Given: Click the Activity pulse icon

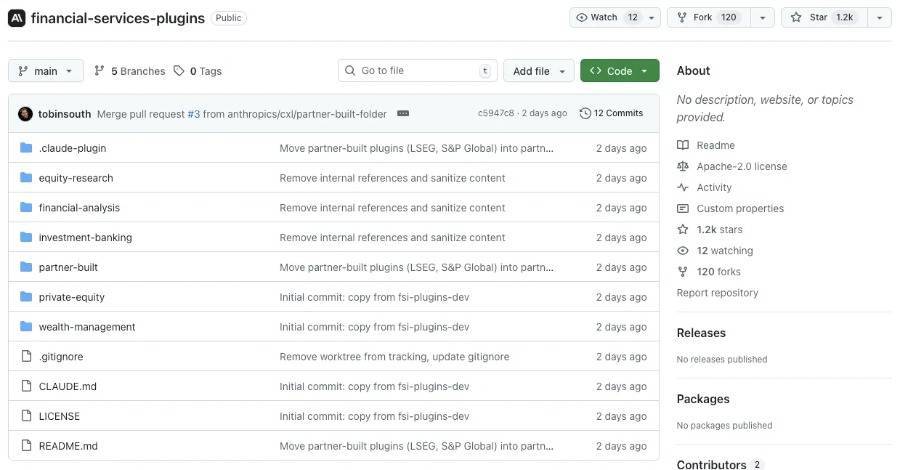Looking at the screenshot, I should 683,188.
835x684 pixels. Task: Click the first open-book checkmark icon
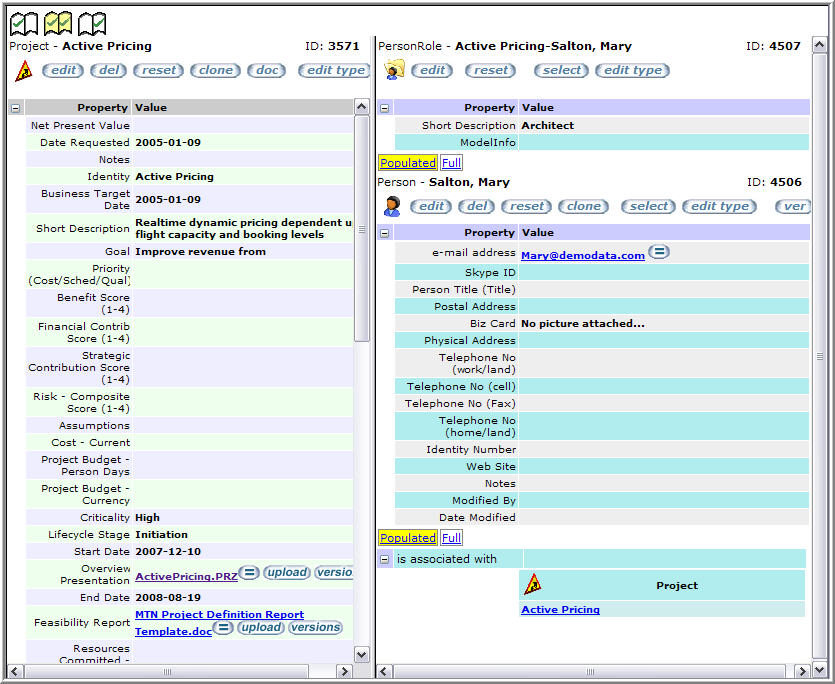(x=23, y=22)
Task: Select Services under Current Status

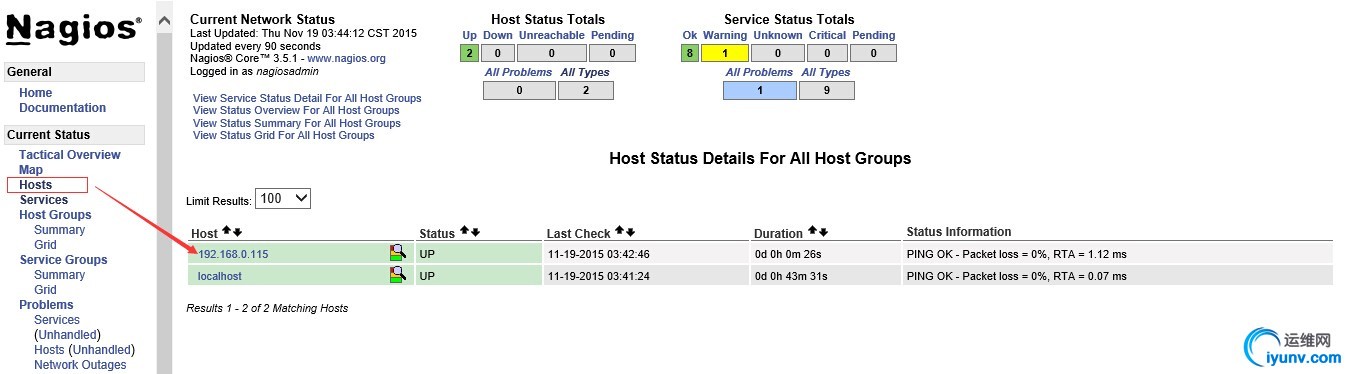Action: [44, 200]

Exercise aim. Restate every record above word for word, without images.

Written solution.
Given: Click the Activity pulse icon

Looking at the screenshot, I should 683,188.
835x684 pixels. Task: Click the first open-book checkmark icon
(x=23, y=22)
Task: Select Services under Current Status

Action: [44, 200]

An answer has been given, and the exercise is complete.